San Marco in Lamis è sempre un bel ritorno. Gargano, tappa sette. Non ricordo quante volte sono stato in questo piccolo borgo che racconta Medioevo ovunque, a partire dalla sua porta d’ingresso. Entrarci vuol dire sfiorare le rocce nude e aspre della valle di Stignano. Qui c’è il santuario di Santa Maria che annuncia l’antica Via Sacra Longobardorum: una variante della Via Francigena che da Benevento attraversava Sannio e Tavoliere fino a raggiungere la grotta di San Michele a Monte Sant’Angelo, prima di condurre in Terra Santa. Insomma entro in paese passando per l’antico tracciato di uno dei pellegrinaggi più importanti della cristianità. Tetti spioventi, case a schiera e vicoli sono gli ingredienti del centro storico che punta in alto per versanti calcarei con rampe di ogni larghezza e misura nel suggestivo quartiere de Lu Scalone. Parcheggio nella larga via della Vittoria, vicino alla chiesa Madre, dove ogni anno – durante il periodo della Settimana Santa – sfila la processione delle Fracchie. Un rituale religioso popolare che, durante il venerdì Santo, con enormi fiaccole realizzate da grossi tronchi “imbottiti” di legna, illuminano il cammino della Madonna Addolorata. La prima volta che vidi questo spettacolo dal gusto pagano, che va in scena da tre secoli, i sammarchesi mi sembrarono dei domatori di draghi perché, credetemi, una fracchia sputa fuoco e agita la coda mentre più uomini tirano catene da ogni lato colpendo le fauci piene di scintille come in una mitologica battaglia.

════════════════

# Consegna scritta A:
Nel brano su San Marco in Lamis, come si chiama la processione che sfila ogni anno durante la Settimana Santa?
Il brano e i record non hanno alcun legame tra loro.

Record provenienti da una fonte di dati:

════════════════

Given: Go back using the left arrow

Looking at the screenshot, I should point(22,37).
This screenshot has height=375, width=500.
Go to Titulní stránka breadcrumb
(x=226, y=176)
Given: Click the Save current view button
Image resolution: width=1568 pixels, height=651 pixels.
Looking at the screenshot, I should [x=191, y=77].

════════════════

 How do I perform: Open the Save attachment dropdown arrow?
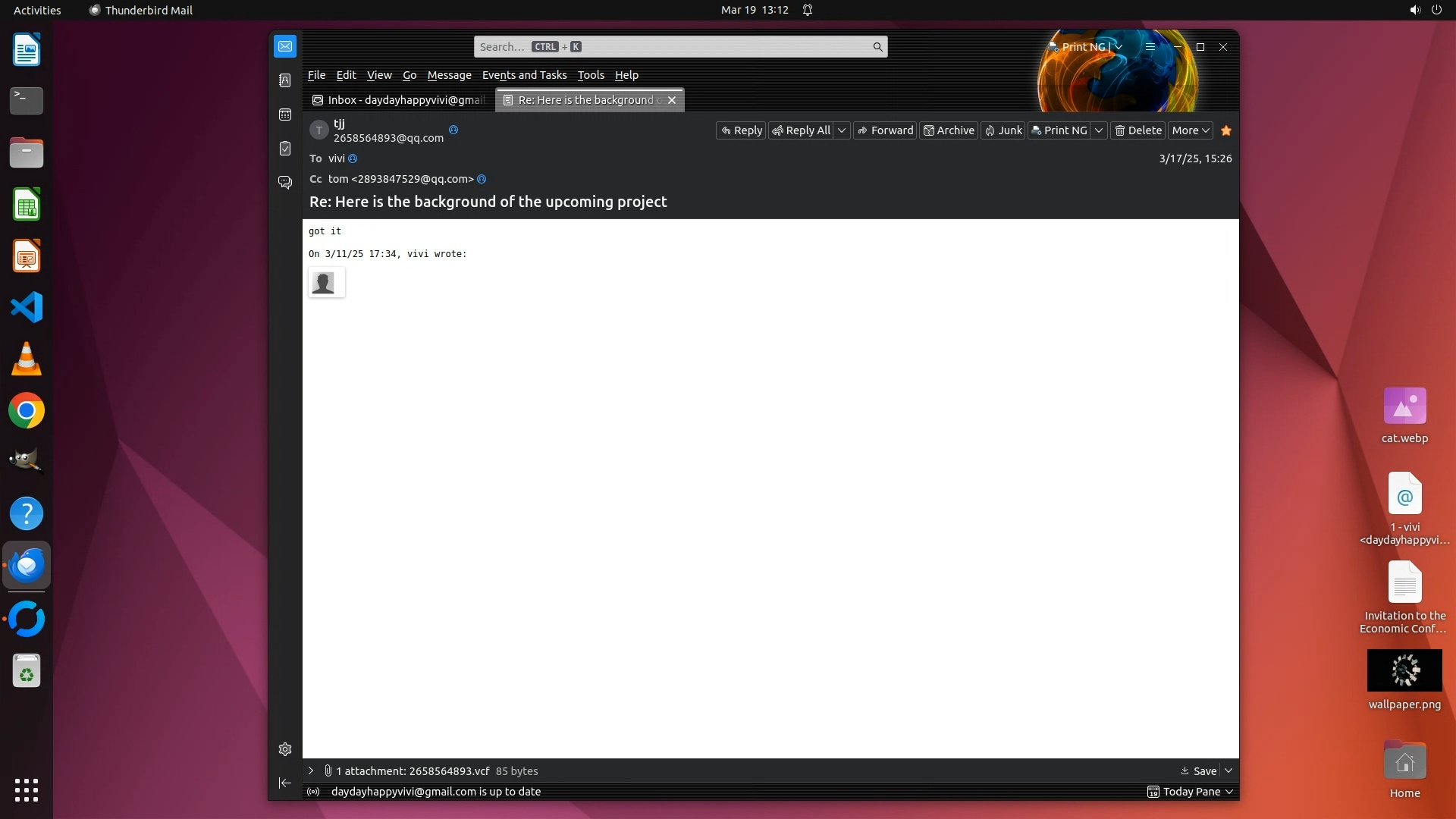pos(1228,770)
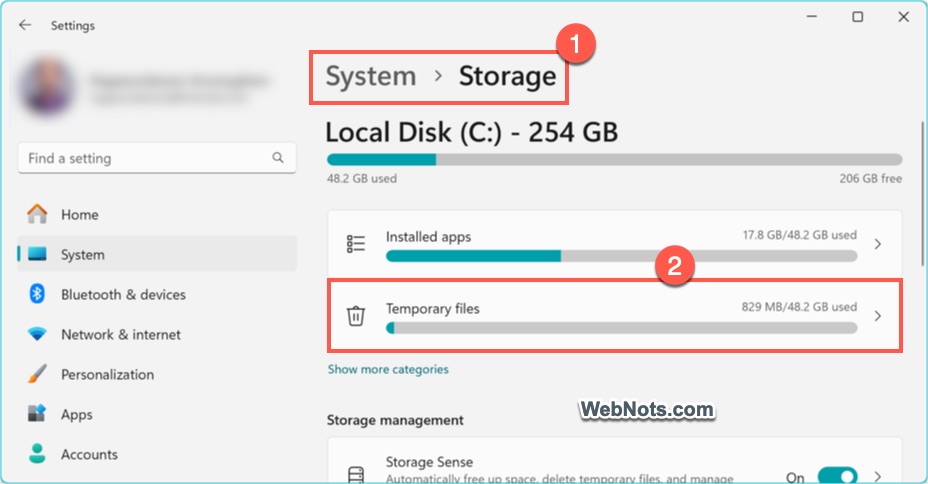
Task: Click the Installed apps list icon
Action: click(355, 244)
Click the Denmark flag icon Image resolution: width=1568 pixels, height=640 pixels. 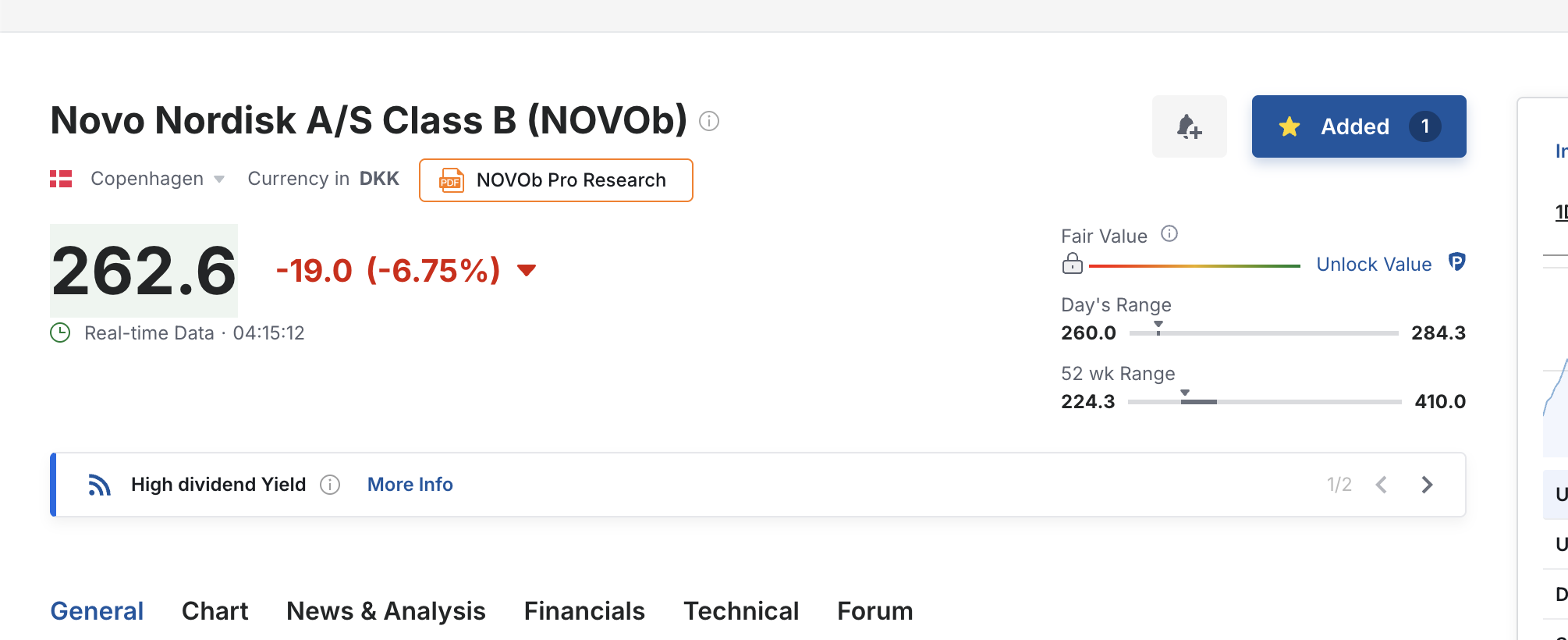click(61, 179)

════════════════

# Consegna scritta B:
Riscrivi la parte dei record che si apre con la riga contenente "Given: Go back using the left arrow" e si chiude con quella contenente "Looking at the screenshot, I should [x=191, y=77].", sostituendo "breadcrumb" con "navigation link" e lasciando invariato tutto il resto.

# Risposta attesa A:
La processione delle Fracchie.

# Risposta attesa B:
Given: Go back using the left arrow

Looking at the screenshot, I should point(22,37).
This screenshot has height=375, width=500.
Go to Titulní stránka navigation link
(x=226, y=176)
Given: Click the Save current view button
Image resolution: width=1568 pixels, height=651 pixels.
Looking at the screenshot, I should [x=191, y=77].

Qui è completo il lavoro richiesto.